- [文書の抜粋]
■ ■ ■ ■ ■ ■ ■

激安中華USB-MIDI I/Fを買ったら動作しなかった

 Amazon.co.jpマーケットプレイスで、数百円のUSB-MIDIインタフェースが売られています。

 同じような見た目の製品が別の製品として複数登録されているようで、Amazonの商品ページはいくつかあります。それらのレビューを流し読みしてみると、使えた・使えないの両方の内容が混在しており、使えるという人でもデータ量が多くなるとダメだとか、かなり怪しい雰囲気を感じる代物です。
 まともな楽器メーカーの製品とは、(その時々の販売価格によって異なりますが)10倍くらい値段差がありますので、使えればラッキー程度のノリで購入してみたところ、正常動作しませんでした。
 

動作不良の内容

 私の手元に届いた個体は、以下のような状態でした。

■ ■ ■ ■ ■ ■ ■

- [提供資料]
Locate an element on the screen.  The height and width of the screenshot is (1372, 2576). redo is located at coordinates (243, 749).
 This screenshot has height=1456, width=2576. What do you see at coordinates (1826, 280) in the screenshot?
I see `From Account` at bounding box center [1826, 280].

■ ■ ■ ■ ■ ■ ■

- [課題 1] 激安USB-MIDIインタフェースに関する文書では、まともな楽器メーカーの製品との値段差はおよそ何倍とされていますか。
- [課題 2] 激安USB-MIDIインタフェースに関する文書の続きを、最後の文の後から書き進めてください。

- [解答 1] その時々の販売価格によって異なるものの、10倍くらいとされています。

- [解答 2]
  • Windows10に認識自体はされる
  • MIDIバイスを接続すると正常動作していないことが確認できる
    • MIDI INが機能しておらず、PC側にデータが入力されない
    • MIDI OUTから正常にデータが出力されない
      • 猛烈に異常データが出力されているようで、外部MIDIバイスによってはBufferFull表示でハングアップする機材もある
  • ケースにOUTの表記があるLEDが常時点灯したまま
  • ケースにINの表記があるLEDがMIDIバイスからの入力有無に関わらず全く点灯しない

 通常、機器AのMIDI OUTを機器BのMIDI INへ接続しますが、ごく一部の製品には表記が逆のパターンもあるようですので、念のため逆に差してもみましたが、外部MIDIバイスMIDIデータは送信されず*1、外部MIDIバイスからMIDI入力することもできませんでした。

 数百円の製品ながら売価変動がかなり激しい(変動幅も数百円程度で、購入時価格の1.5倍~2倍程度に簡単に跳ね上がるようです)ので、良品との交換を希望したところ、在庫が無く返金ということになりました。単価が安すぎるためか、返品送料等のコスト負担すら惜しいようで、不良品は返送せず処分してくれとのことだったので、分解して中身を確認してみました。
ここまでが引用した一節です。